For its part In8bio has for the past two years touted results from an academic-sponsored study of INB-100, an allogeneic gamma-delta T-cell infusion that doesn’t involve Car modification. Yesterday brought another iteration of this dataset, at the European Hematology Association meeting, on the back of which In8bio plans to launch its own registrational trial of INB-100.
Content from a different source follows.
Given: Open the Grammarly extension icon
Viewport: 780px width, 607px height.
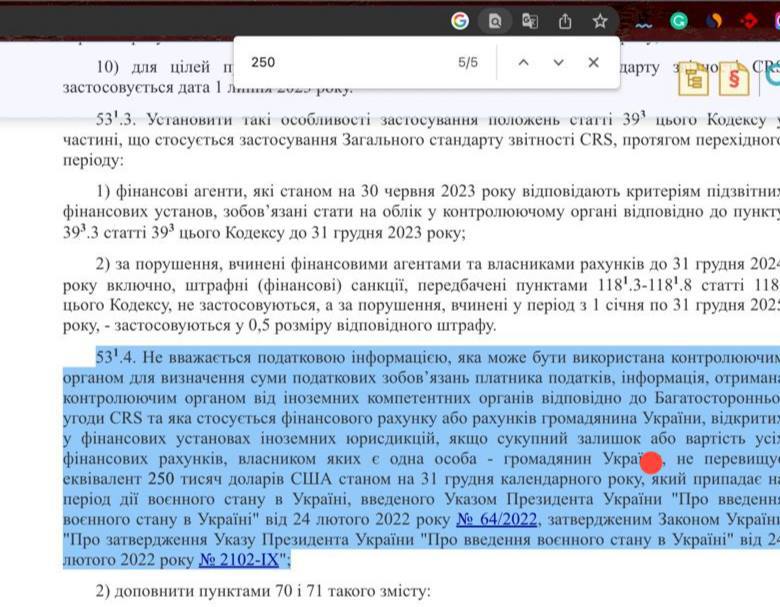Looking at the screenshot, I should pyautogui.click(x=679, y=20).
This will be a tall order considering that In8bio is still valued at under $100m. Perhaps fearing an imminent fund-raising to raise the necessary cash for the INB-100 study, to recruit 196 AML/MDS patients undergoing haploidentical transplant, investors this morning sent In8bio stock down 20%.
EHA poster
In8bio’s enthusiasm stems from a phase 1 AML study being run by University of Kansas Medical Center, which back in mid-2022 reported its first three patients going into morphological complete remission and staying alive at over a year.
At last year’s ASH conference this was updated to 10 patients, all of whom showed remissions. Six patients were evaluable at over a year at a 3 November data cutoff, and all six CRs were ongoing at this point. In8bio’s shares rose 27% on publication of the ASH abstract, and a further 29% over the weekend of the conference.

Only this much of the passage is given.